Setelah diam berpikir sejenak, akhirnya jari jemariku menari-nari di atas keypad untuk membalas pesannya.
[SnK-nya, kamu tidak boleh serius dalam membeli rumahku, karena itu satu-satunya yang aku miliki saat ini]
Tak lama terkirim pesan, ia pun langsung membalasnya. Terlihat dari tanda titik tiga yang bergerak-gerak di layar.
[Maksudnya?]
[Anggap saja aku menggadaikannya, karena aku butuh uang untuk biaya pengobatan ayahku. Nanti setelah aku sudah punya uang, aku akan menebusnya kembali]
[Kenapa tidak di penggadaian saja kalau begitu?]
[Gak mungkin, karena saya pasti tak akan sanggup untuk membayar bunga perbulannya karena saya pribadi belum bekerja]
[Lalu, dengan kata-kata 'dijual beserta penghuninya?]
[Jika kamu setuju dengan SnK-nya, aku siap untuk bekerja di rumah itu tanpa kamu gaji asal aku dan ayahku masih tetap boleh tinggal di sana. Cukup kamu memberiku dan ayah makan saja sebagai imbalan]
"Hmmm ... Baru kali ini aku menemukan syarat jual beli yang aneh]
[Aku berharap kamu akan bisa menolongku]
Tak ada lagi balasan darinya. Aku menarik napas berat.
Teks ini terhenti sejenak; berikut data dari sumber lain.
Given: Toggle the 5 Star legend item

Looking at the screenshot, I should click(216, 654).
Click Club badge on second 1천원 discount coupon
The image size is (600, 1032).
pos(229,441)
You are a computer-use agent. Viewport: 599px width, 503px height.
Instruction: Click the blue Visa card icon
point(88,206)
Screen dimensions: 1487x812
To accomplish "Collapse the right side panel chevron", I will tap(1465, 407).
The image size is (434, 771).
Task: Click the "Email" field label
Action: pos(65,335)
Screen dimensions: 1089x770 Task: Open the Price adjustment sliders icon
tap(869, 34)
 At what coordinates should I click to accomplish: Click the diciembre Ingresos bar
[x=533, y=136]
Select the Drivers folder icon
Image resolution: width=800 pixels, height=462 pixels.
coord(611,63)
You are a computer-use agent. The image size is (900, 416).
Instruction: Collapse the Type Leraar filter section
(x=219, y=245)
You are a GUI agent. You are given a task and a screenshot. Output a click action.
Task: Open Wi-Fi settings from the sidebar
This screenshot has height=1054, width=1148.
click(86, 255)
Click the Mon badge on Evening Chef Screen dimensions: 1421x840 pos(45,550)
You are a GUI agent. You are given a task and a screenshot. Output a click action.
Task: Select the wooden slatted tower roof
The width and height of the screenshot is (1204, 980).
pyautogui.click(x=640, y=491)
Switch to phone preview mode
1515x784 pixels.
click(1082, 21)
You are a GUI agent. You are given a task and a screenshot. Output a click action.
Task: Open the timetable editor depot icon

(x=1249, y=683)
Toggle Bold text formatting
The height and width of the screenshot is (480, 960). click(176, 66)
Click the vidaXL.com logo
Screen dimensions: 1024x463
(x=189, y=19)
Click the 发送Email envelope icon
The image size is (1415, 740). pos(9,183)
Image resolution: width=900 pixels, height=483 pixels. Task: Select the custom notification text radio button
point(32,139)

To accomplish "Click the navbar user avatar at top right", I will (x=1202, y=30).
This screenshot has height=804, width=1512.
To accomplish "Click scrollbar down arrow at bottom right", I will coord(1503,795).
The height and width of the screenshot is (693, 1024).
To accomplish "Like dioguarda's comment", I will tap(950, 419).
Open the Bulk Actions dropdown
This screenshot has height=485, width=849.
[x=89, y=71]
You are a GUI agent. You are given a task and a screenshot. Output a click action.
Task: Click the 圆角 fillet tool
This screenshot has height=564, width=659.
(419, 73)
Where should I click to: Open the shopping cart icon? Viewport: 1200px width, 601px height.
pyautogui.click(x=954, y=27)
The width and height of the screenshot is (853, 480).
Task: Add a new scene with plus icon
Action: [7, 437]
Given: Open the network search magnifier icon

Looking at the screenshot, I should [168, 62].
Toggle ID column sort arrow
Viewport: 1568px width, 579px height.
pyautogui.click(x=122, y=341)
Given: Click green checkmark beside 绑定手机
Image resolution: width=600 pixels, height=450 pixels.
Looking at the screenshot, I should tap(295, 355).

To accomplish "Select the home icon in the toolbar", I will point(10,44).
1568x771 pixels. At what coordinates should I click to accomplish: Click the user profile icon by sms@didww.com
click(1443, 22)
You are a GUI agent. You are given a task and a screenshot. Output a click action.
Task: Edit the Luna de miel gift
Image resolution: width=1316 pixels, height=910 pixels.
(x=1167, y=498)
Memang tak mudah mencari pembeli dengan syarat yang kuajukan. Tentu saja mereka hanya menganggapku sebagai orang yang hanya iseng saja. Bahkan mungkin tak percaya jika foto yang kupajang adalah foto rumahku sendiri.
Kulihat ayah dari luar kaca, yang masih terbaring lemah di ruangan putih dengan bau obat yang menguar. Sebuah alat medis berupa jarum menancap di pergelangan tangannya dengan selang kecil yang mengalirkan darah. Ya, ayahku sedang menjalani rutinitasnya untuk cuci darah.
[Baik, tapi aku pun punya syarat untukmu]
Satu balasan membuat mataku terbelalak. Senang? Tentu saja. Karena ada juga yang menyetujui persyaratan yang kuajukan. Walau pun ia pun mengajukan satu syarat pula. Bayangan akan segera mendapatkan uang banyak untuk biaya cuci darah ayah begitu menari di pelupuk mata.
[Apa syaratnya?]
Tanpa pikir panjang aku mengetik satu balasan.
[Kamu harus berpura-pura menjadi istriku jika di depan papa dan mamaku, bagaimana?]
Gemertar rasanya tangan ini saat membaca balasan syarat yang diajukan.
Terima? Tidak!
Terima? Tidak!
Tidak! Terima?
Aku menghitung kancing baju untuk membantuku dalam menentukan pilihan jawaban.